═══ AUSSCHNITT ═══
# [OT] Neue Computerkomponenten (Erfahrung)

## alex00

Hallo,

schaffe mir demnächst einen neuen PC an. Die Frage die sich mir stellt ist ob ich auf die neue 630er Pentium Linie setzen soll oder bei der 500er Linie bleiben soll. Bei der 600er muss ich dazu noch auf PCI-EXpress für die Graphik setzen. Mit welchen Motherborads habt ihr diesbezügich erfahrungen und gibtg es Probleme mit PCI-Exp. Welcge Graphik setz ihr ein?

Danke für jede Info von Euch.

Alex

mod-edit: +[OT] --slick

----------

## tam

 *alex00 wrote:*   

> Welcge Graphik setz ihr ein?

 

PCI-E - allerdings auf einem AMD64 Board.

----------

## alex00

 *tam wrote:*   

>  *alex00 wrote:*   Welcge Graphik setz ihr ein? 
> 
> PCI-E - allerdings auf einem AMD64 Board.
═══ GESAMMELTE DATEN ═══
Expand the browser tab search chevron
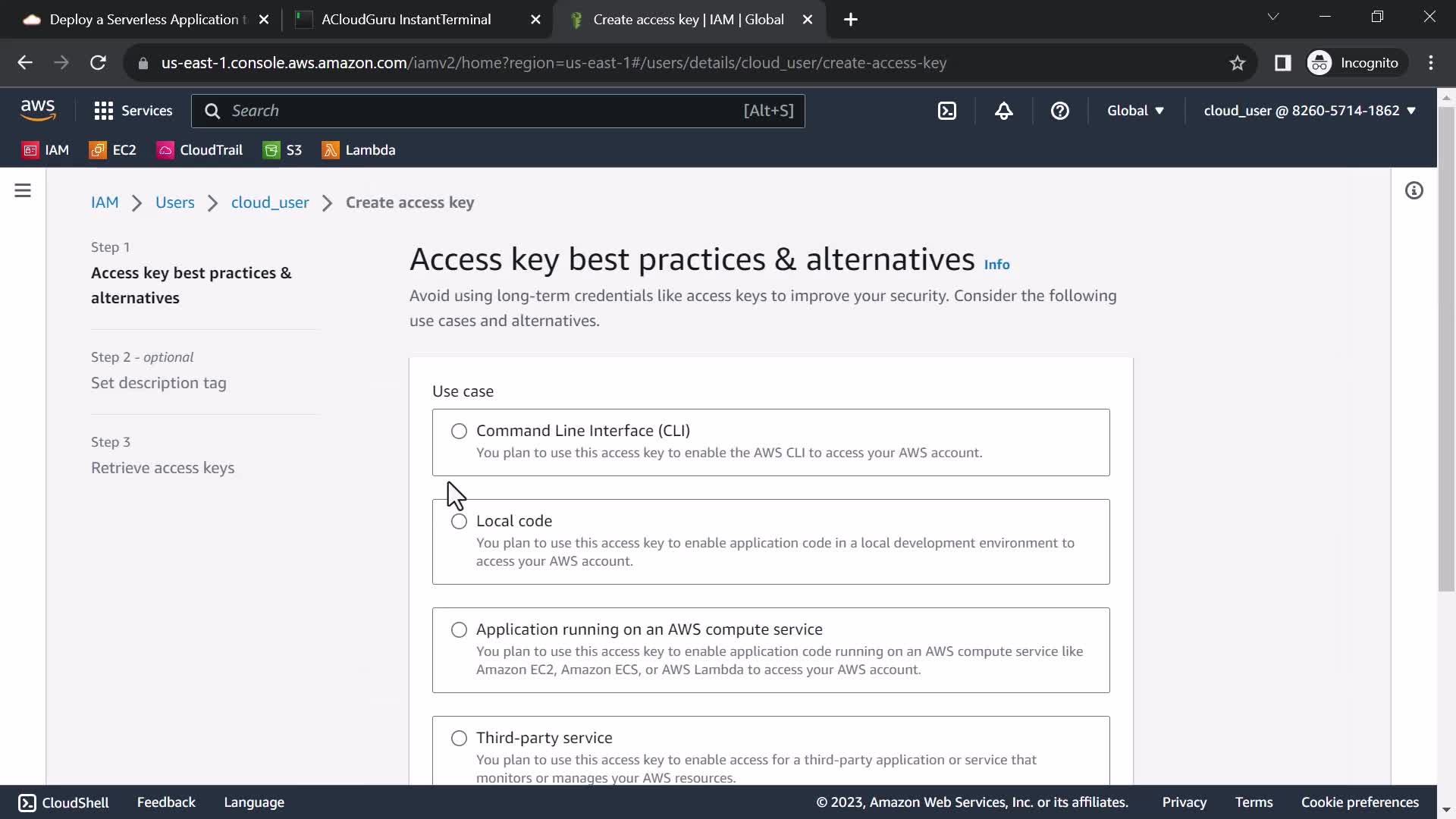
═══
# AUFGABEN:
A - Welche Grafiklösung setzt tam laut dem Ausschnitt ein, und auf welchem Board?
B - Erläutern Sie anhand des Ausschnitts, weshalb für alex00 die Frage nach PCI-Express überhaupt aufkommt.

# LÖSUNGEN:
A - PCI-E auf einem AMD64-Board.

B - alex00 überlegt, auf die neue 600er Pentium-Linie umzusteigen, statt bei der 500er Linie zu bleiben. Bei der 600er Linie müsste alex00 zusätzlich auf PCI-Express für die Grafik setzen.